(Supplied material)

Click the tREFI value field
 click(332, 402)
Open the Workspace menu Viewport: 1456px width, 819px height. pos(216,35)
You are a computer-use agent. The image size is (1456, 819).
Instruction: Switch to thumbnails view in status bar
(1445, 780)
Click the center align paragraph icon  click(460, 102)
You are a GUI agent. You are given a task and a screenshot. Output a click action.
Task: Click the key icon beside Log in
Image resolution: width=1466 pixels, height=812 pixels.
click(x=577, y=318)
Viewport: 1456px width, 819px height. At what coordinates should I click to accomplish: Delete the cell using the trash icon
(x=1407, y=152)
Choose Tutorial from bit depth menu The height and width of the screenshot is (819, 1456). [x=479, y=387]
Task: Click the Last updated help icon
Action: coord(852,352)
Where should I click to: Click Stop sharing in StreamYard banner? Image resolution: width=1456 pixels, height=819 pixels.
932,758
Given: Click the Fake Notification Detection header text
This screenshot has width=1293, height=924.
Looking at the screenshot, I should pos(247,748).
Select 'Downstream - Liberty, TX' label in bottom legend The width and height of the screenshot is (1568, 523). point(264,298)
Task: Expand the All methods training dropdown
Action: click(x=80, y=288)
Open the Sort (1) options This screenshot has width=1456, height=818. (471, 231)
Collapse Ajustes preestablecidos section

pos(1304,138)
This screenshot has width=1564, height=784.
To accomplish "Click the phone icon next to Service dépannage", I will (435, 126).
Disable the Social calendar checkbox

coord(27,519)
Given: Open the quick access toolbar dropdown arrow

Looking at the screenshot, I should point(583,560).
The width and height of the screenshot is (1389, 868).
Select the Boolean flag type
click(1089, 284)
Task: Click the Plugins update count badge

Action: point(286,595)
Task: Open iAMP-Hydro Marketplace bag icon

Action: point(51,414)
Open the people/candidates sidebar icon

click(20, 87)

(End Supplied material)

Your assignment: Look through the entries above, find each line containing "agent", and copy it.

Exercise response:
You are a computer-use agent. The image size is (1456, 819).
You are a GUI agent. You are given a task and a screenshot. Output a click action.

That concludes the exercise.